● The records:
══════
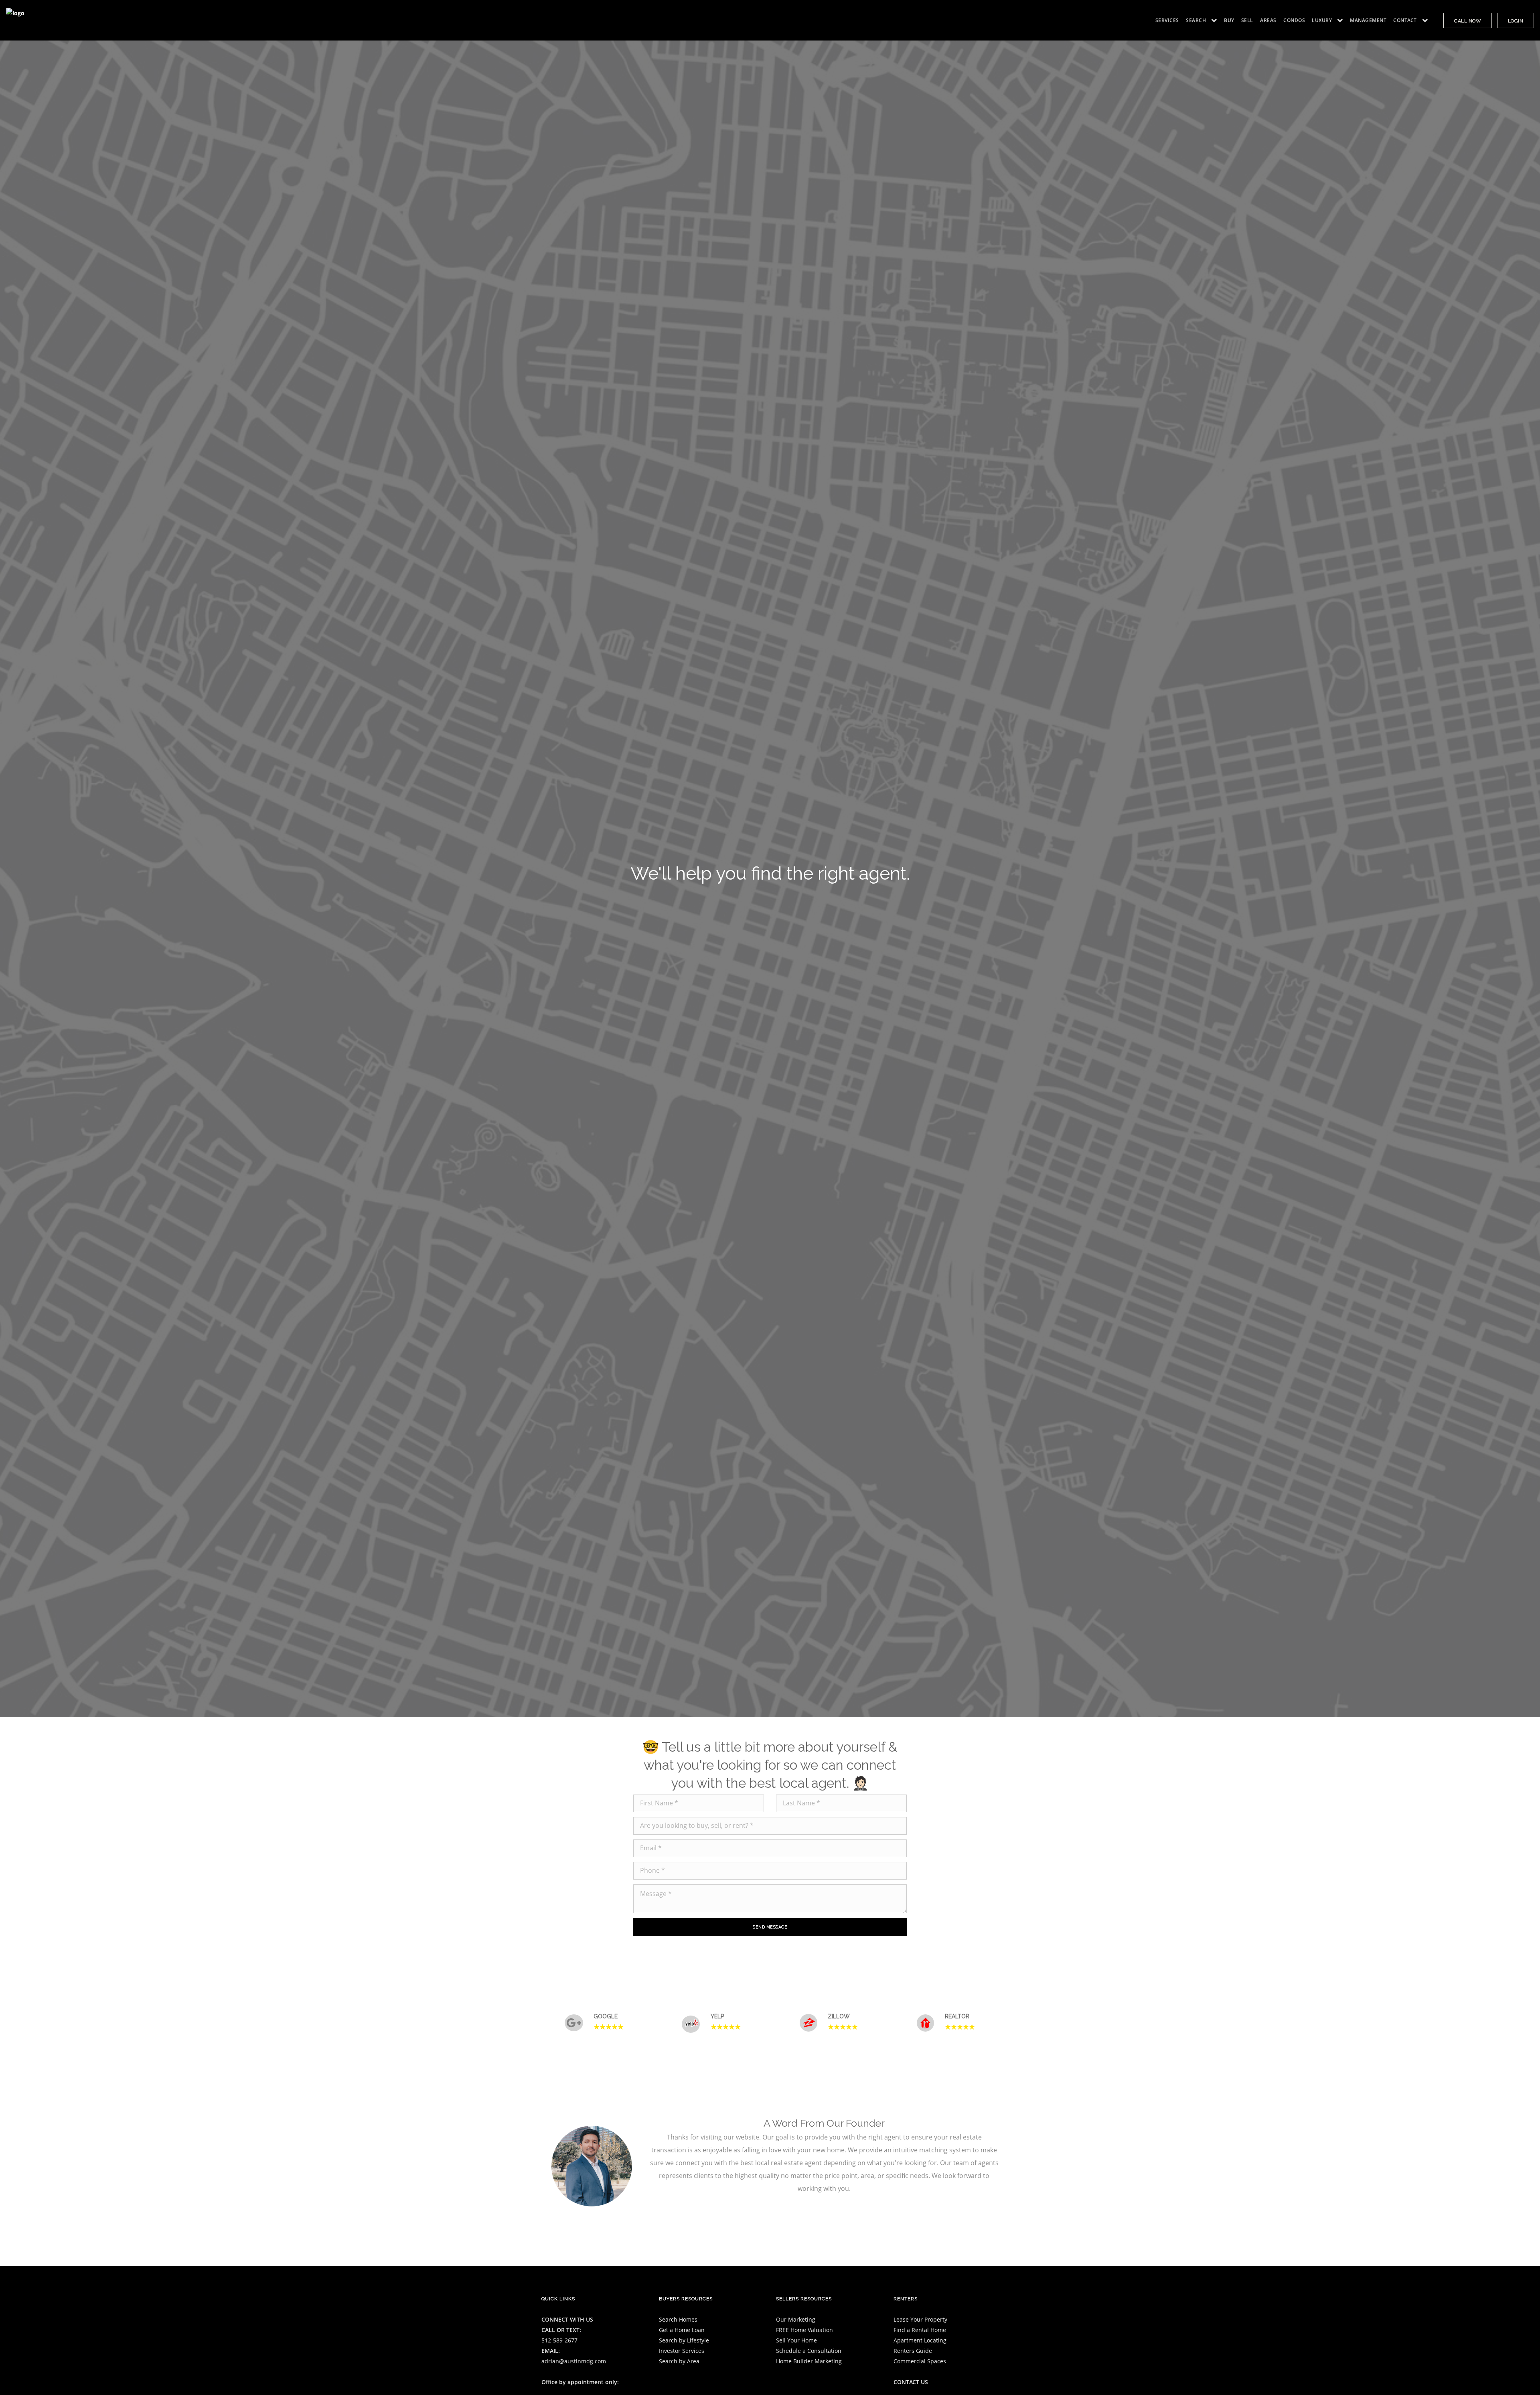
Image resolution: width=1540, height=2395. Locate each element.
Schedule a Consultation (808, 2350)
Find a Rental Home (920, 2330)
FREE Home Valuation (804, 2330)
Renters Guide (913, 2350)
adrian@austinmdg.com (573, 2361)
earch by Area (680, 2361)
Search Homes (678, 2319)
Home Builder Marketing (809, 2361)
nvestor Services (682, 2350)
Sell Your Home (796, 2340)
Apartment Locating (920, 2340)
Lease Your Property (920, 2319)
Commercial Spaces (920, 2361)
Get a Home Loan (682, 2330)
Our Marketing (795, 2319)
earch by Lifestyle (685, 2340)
══════
● Task details: Starting with the line that contains "Lease Your Property (920, 2319)", print every line through the end of the entries above exactly as written, both boundary lines included, and nothing else.

● Solution to this problem:
Lease Your Property (920, 2319)
Commercial Spaces (920, 2361)
Get a Home Loan (682, 2330)
Our Marketing (795, 2319)
earch by Lifestyle (685, 2340)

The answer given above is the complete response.